Le gouvernement français s’apprête à ouvrir les archives officielles de la police datant de la guerre d’indépendance algérienne. Ces dossiers feront probablement la lumière sur l’utilisation généralisée de la torture et des exécutions extrajudiciaires par les forces françaises pendant le conflit.

La France va ouvrir avec 15 ans d’avance les dossiers classés de la police datant de la guerre d’Algérie afin de “regarder la vérité dans les yeux”, a annoncé vendredi le gouvernement.

Les dossiers couvrent les procédures judiciaires de la police et des forces militaires françaises pendant la guerre d’indépendance de 1954-1962.

Ils sont susceptibles de confirmer l’usage généralisé de la torture et des exécutions extrajudiciaires par les forces françaises.

“Nous avons des choses à reconstruire avec l’Algérie. On ne peut les reconstruire que sur la vérité”, a déclaré la ministre de la Culture Roselyne Bachelot sur BFMTV.

“Je veux que cette question – qui est troublante, aggravante, et où les falsificateurs d’histoire sont à l’œuvre – je veux qu’on puisse la regarder dans les yeux. On ne peut pas construire une histoire nationale sur un mensonge”, a ajouté Bachelot.

Cette annonce intervient alors que la France cherche à désamorcer une crise diplomatique majeure entre les deux pays.
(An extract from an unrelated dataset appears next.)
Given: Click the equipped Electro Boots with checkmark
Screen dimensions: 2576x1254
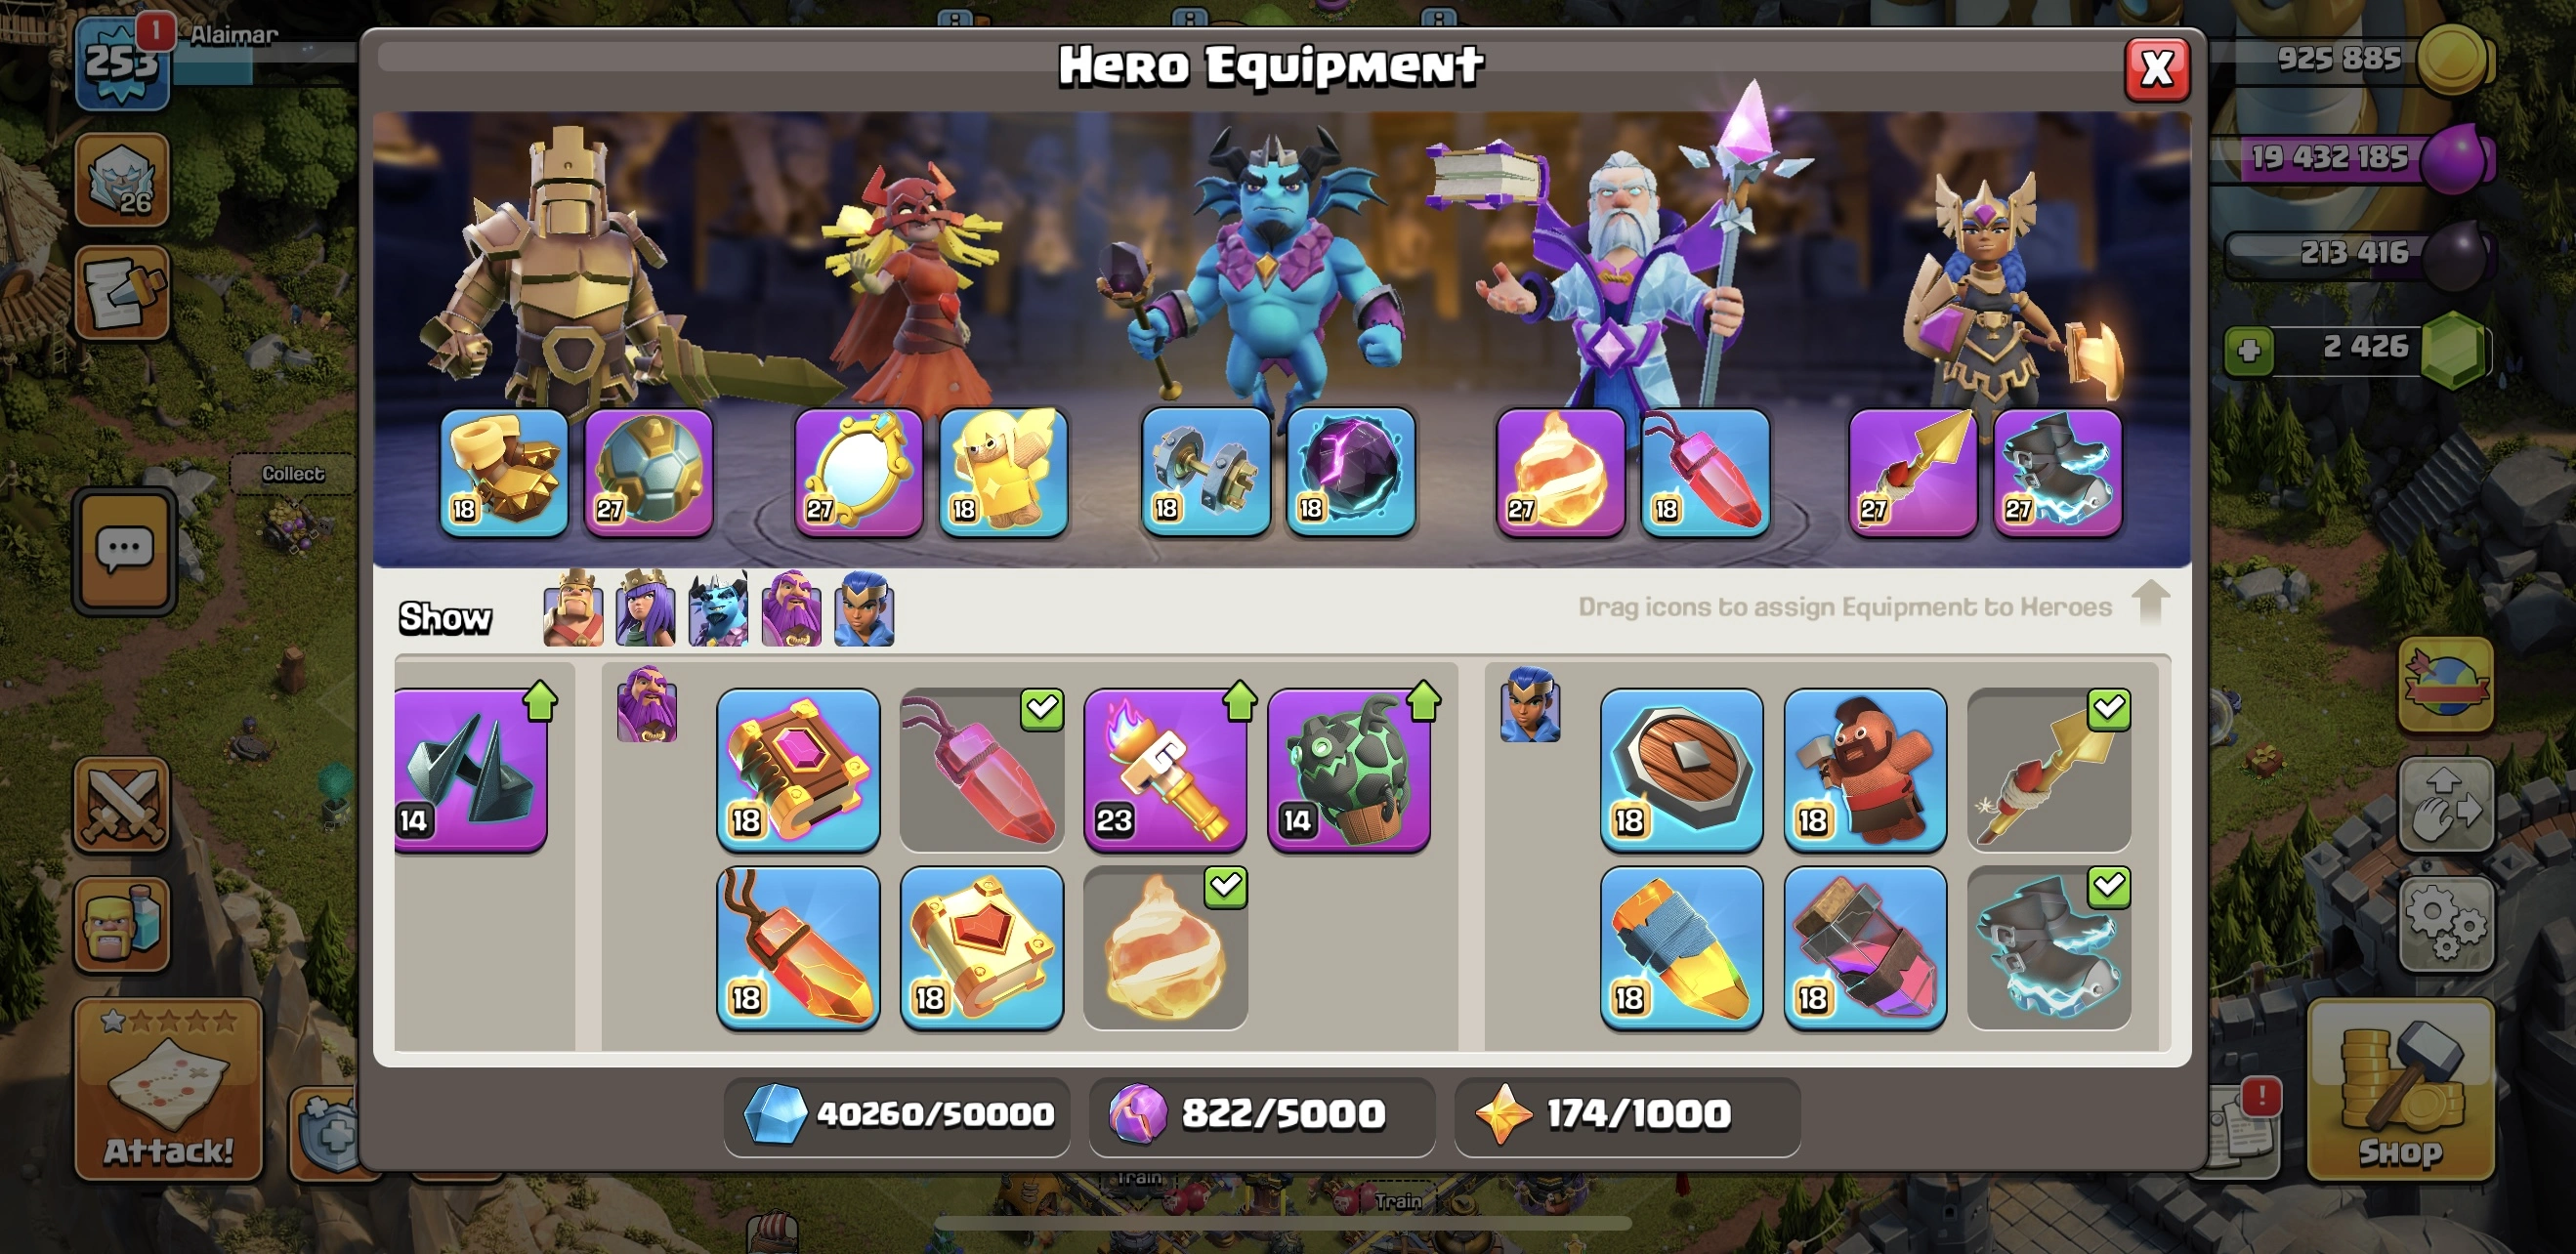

Elle a été déclenchée en octobre lorsque le président Emmanuel Macron a accusé le “système politico-militaire” algérien de réécrire l’histoire et de fomenter la “haine envers la France”.

” Ne craignez jamais la vérité “

Le traumatisme de la guerre d’Algérie empoisonne la politique française depuis plus d’un demi-siècle.

Un élément clé du nationalisme d’extrême-droite actuel trouve ses racines dans la guerre et dans la décision abrupte de l’ancien président Charles de Gaulle d’accorder l’indépendance à l’Algérie en 1962 – ce qui lui valut des tentatives d’assassinat et de coups d’État militaires.

Interrogé sur la probabilité que des incidents de torture soient découverts dans les archives, M. Bachelot a répondu : “Il est dans l’intérêt du pays qu’ils soient reconnus”.

“Nous ne devons jamais avoir peur de la vérité. Il faut la replacer dans son contexte”.

Macron, le premier dirigeant français né après l’ère coloniale, s’est fixé comme priorité de faire face à son passé et de forger une nouvelle relation avec les anciennes colonies.

Il a reconnu le meurtre de militants anticolonialistes par les forces françaises pendant la guerre, notamment l’avocat algérien Ali Boumendjel et le militant communiste Maurice Audin.

Macron a également condamné en octobre les “crimes inexcusables” lors de la répression de 1961 contre les manifestants indépendantistes algériens à Paris, au cours de laquelle la police dirigée par un ancien collaborateur nazi a tué des dizaines de manifestants et jeté leurs corps dans la Seine.

Pas d’excuses

Un rapport commandé par le président au début de l’année préconise la création d’une commission de vérité sur la guerre d’Algérie.

Cependant, Macron a exclu de présenter des excuses officielles – un tel geste pourrait donner des munitions à ses adversaires d’extrême droite lors des élections présidentielles de l’année prochaine.

Et malgré ses efforts de réconciliation, Macron a déclenché l’une des pires crises diplomatiques avec l’Algérie depuis des années avec ses remarques sur le gouvernement actuel, rapportées par Le Monde en octobre.

S’adressant aux descendants des combattants de l’indépendance, Macron a également remis en question l’existence de l’Algérie en tant que nation avant l’invasion française dans les années 1800.

Cette déclaration est intervenue un mois après que Paris a également fortement réduit les quotas de visas pour les citoyens nord-africains.

L’Algérie a répondu en retirant son ambassadeur et en interdisant les avions militaires français de son espace aérien, qu’ils utilisent régulièrement pour des opérations anti-jihadistes dans la région.